The late political scientist Cedric Robinson highlighted in his epic “Black Marxism” that even in slave rebellions and marronage communities, there was no doubt a reliance on armed physical violence to ensure escape and sustain freedom, but there was a remarkably small number of retributive killings of white enslavers.
In the past century, too, white supremacist, far-right deadly violence in this country has so dwarfed the number deaths caused by Black, Indigenous, and queer armed struggle that talk of mutual escalation is obscene. In the last 30 years alone, over 85 percent of extremist killings are attributable to far-right actors. A separate New York Times report last weekend found that at 700 armed demonstrations since January 2020, 77 percent of those openly carrying guns were right-wing.
These numbers aren’t incidental but reflect something inherent about how white supremacist, anti-LGBTQ ideology operates: The goals are eliminationist. This is what makes the “bothsidesing” so horrifically off base: The far right has made clear their commitment to eradicate trans people, either through violent law or extralegal violence.
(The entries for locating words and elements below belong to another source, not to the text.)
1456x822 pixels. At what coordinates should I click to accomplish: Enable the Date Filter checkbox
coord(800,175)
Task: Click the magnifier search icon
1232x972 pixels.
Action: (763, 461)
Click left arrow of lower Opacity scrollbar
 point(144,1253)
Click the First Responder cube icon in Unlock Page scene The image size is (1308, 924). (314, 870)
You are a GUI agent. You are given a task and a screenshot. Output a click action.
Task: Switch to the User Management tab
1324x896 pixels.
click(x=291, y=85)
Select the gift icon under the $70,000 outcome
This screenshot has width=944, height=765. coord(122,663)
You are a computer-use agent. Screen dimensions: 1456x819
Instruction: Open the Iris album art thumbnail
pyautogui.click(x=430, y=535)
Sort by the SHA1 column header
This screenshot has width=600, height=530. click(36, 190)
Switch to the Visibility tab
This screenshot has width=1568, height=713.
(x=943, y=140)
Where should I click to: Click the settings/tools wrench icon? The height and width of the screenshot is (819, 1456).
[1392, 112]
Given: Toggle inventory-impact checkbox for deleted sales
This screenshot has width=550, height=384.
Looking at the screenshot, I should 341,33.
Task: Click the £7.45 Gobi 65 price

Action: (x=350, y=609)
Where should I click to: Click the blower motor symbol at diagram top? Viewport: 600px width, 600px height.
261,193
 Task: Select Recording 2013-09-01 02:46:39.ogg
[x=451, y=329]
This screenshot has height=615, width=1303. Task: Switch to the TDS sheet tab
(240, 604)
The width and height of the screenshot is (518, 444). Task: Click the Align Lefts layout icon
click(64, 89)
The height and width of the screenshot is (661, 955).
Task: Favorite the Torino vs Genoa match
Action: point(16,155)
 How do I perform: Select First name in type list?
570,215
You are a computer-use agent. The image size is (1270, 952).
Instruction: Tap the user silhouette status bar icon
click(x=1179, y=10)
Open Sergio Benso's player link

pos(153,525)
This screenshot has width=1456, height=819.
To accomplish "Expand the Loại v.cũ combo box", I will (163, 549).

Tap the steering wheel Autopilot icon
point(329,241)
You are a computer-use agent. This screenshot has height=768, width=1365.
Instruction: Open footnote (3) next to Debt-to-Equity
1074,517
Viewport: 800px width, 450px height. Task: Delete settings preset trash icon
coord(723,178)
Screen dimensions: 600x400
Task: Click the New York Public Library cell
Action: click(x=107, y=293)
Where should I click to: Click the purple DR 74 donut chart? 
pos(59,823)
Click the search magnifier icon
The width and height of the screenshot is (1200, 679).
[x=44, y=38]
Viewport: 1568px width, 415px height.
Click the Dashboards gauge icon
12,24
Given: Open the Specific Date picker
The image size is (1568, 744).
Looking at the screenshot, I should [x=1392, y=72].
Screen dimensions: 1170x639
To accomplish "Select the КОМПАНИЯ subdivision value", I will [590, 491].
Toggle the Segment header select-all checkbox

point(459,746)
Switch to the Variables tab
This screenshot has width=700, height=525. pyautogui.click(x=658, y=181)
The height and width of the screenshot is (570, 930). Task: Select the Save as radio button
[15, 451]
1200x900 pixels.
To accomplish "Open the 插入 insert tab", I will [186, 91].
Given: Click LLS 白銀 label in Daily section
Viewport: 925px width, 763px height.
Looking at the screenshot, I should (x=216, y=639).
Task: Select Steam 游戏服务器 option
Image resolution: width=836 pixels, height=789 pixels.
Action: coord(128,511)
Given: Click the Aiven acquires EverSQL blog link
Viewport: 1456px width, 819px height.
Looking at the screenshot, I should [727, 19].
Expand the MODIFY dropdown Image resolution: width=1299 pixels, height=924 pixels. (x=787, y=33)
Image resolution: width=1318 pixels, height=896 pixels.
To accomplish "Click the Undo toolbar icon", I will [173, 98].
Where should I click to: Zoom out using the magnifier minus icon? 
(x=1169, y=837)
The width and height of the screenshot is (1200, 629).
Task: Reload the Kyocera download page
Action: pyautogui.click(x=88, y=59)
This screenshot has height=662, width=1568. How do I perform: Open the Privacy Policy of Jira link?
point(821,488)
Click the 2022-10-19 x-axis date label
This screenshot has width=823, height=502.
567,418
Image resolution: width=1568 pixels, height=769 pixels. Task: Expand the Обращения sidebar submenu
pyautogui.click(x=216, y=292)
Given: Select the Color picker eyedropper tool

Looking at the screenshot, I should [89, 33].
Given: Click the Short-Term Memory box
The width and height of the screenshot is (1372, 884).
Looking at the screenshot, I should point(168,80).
It is amid this larger picture that the Times wondered about a “chilling future.” With queer communities quite aware that police are more likely to harass them than help them, would it truly be less chilling to imagine a future in which armed right-wingers are met with no serious opposition?
Groups like Elm Fork John Brown Gun Club — which is one chapter among many antifascist John Brown Gun Clubs — will not end the anti-trans, white supremacist violence of the far right. By showing up, though, they can at least give pause to the would-be assailants of these embattled communities.
More Guns?
To say that armed community defense is necessary and justified is not to say that there are not difficult questions around the issue.
It’s an understandable impulse to fear that the more guns on a scene, the more likely one is to be used, resulting in deadly violence. It’s a tragedy at the heart of all too many domestic violence murders, that women who keep guns in the house to defend themselves against abusive partners are killed with those very weapons.
Then there is the notion that teachers should be armed to defend against school shootings, which is belied by the facts: The more guns brought into schools, by teachers or cops, the more dangerous gun-related accidents there have been.
The proliferation of guns in the U.S. is intolerable, exceptional in its deadly consequences, and has always been organized around white supremacy — from various historical moves to bar Indigenous or Black people from owning guns, to the first federal “gun control” law in 1968, which was part of a massive crime bill that endowed police forces with military-grade weapons.
There’s every reason to be wary of the misuse of “self-defense” as a pretext for violent action — it has, after all, been the legally accepted justification for centuries of racist killings. Yet it is not the armed antifascists who are initiating the potential for gun violence in these instances; they go where the armed fascists go. And the fascists with guns, political support, and consistent police allegiance are turning up at restaurants, libraries, night clubs, school board meetings, and polling stations because they want to expunge whole marginalized communities from public life — by threatening them with a gun’s barrel, if not killing them with a spray of bullets.
So-called moderates can rely on tired tropes about violence begetting more violence. But such a stance, usually held from a comfortable distance, refuses to see that the fascist violence targeted at LGBTQ existence — and the lives of Black people — seeks to be annihilating and total. Thankfully, there are braver antifascist forces willing to stand in the way.